Il n’est pas possible de faire appel de l’ordonnance homologuant la convention et prononçant le divorce.
Il est possible de faire appel des autres décisions du juge (par exemple, la décision de rejet ou d’ajournement du divorce).
Dans ce cas, le délai pour faire appel est de 15 jours à compter de la date de la décision.
- Le pourvoi en cassation (Articles 1102 et 1103 du Code de procédure civile).
Le délai de pourvoi en cassation est de 15 jours à compter du prononcé de la décision qui homologue la convention des époux et prononce le divorce.
Le pourvoi suspend l’exécution de la décision.
ð A quelle date le divorce prend-il effet ?
- Dans les rapports avec les tiers :
A compter de la mention du divorce en marge de l’état civil (Article 262 du Code civil).
- Dans les rapports entre époux :
ð Peut-on obtenir une prestation compensatoire dans un divorce par consentement mutuel ?
Les époux peuvent s’accorder sur le versement d’une prestation compensatoire.
Dans la convention, ils fixent le montant et les modalités de versement de la prestation compensatoire.
Les époux peuvent prévoir dans la convention que la prestation cessera à la réalisation d’un certain événement.
Par exemple : le concubinage de l’époux bénéficiaire de la prestation compensatoire.
La prestation compensatoire est un des éléments permettant au juge d’apprécier le caractère équitable ou non de la convention.
Les parties pourront prévoir, dans la convention, la faculté de demander au juge la révision de la prestation compensatoire, en cas de changement important dans les ressources ou des besoins de l’une ou de l’autre partie.
Afin d’établir le montant de la prestation compensatoire, ou pour le modifier, l’époux doit faire une déclaration sur l’honneur dans laquelle il certifie l’exactitude de ses ressources, revenus, patrimoine et conditions de vie. (Article 272 du Code civil)

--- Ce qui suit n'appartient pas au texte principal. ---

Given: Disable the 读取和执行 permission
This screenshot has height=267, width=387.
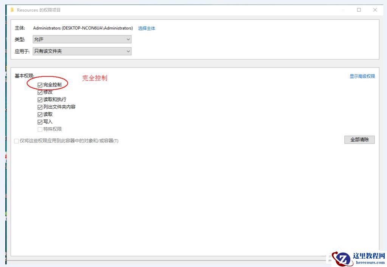Looking at the screenshot, I should 40,99.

Le divorce par consentement mutuel est le divorce le plus intéressant, le plus simple et le moins coûteux pour les parties. Ce divorce a la faveur du législateur qui a prévu une passerelle. Cette dernière permet le passage de la voie pré-contentieuse, requête tronc commun, à la voie gracieuse, le divorce par consentement mutuel et ce jusqu’au jour qui précède l’audience.